Texte source ::
============================================================

Les forces d’ici-bas sont souverainement déterminées par la nécessité ; la nécessité est constituée par des relations qui sont des pensées ; par suite la force qui est souveraine ici-bas est souverainement dominée par la pensée. L’homme est une créature pensante ; il est du côté de ce qui commande à la force. Il n’est certes pas seigneur et maître de la nature, et Hitler avait raison de dire qu’en croyant l’être il se trompe ; mais il est le fils du maître, l’enfant de la maison. La science en est la preuve. Un enfant tout jeune dans une riche maison est en bien des choses soumis aux domestiques ; mais quand il est sur les genoux de son père et s’identifie à lui par l’amour, il a part à l’autorité.

Tant que l’homme tolère d’avoir l’âme emplie de ses propres pensées, de ses pensées personnelles, il est entièrement soumis jusqu’au plus intime de ses pensées à la contrainte des besoins et au jeu mécanique de la force. S’il croit qu’il en est autrement, il est dans l’erreur. Mais tout change quand, par la vertu d’une véritable attention, il vide son âme pour y laisser pénétrer les pensées de la sagesse éternelle. Il porte alors en lui les pensées mêmes auxquelles la force est soumise.

============================================================

Bloc de données ::
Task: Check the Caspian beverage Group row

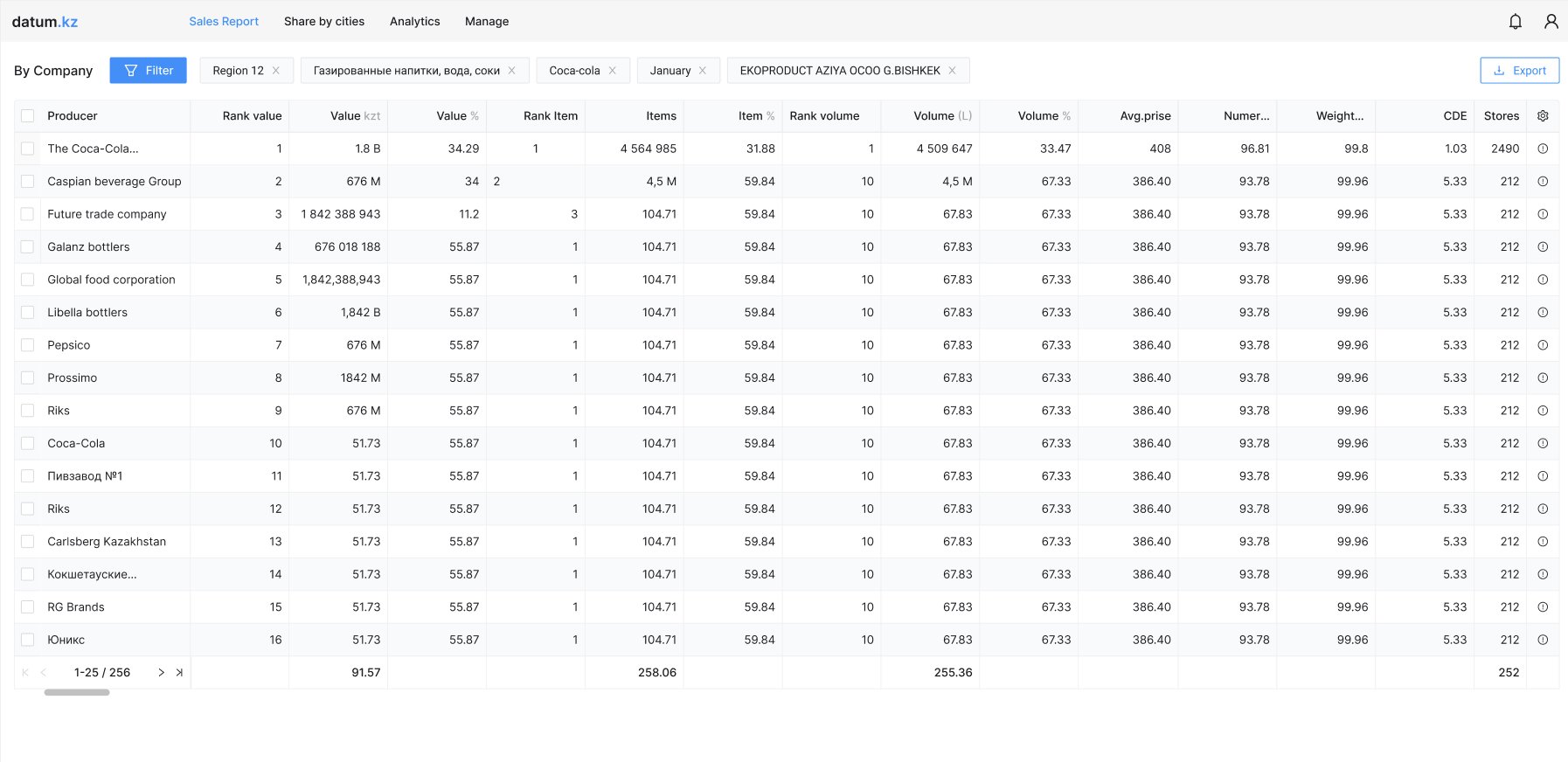Action: (28, 182)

============================================================

La consigne ::
Dans le texte source, qu'est-ce qui prouve que l'homme est « le fils du maître, l'enfant de la maison » ?

Réponse attendue ::
La science.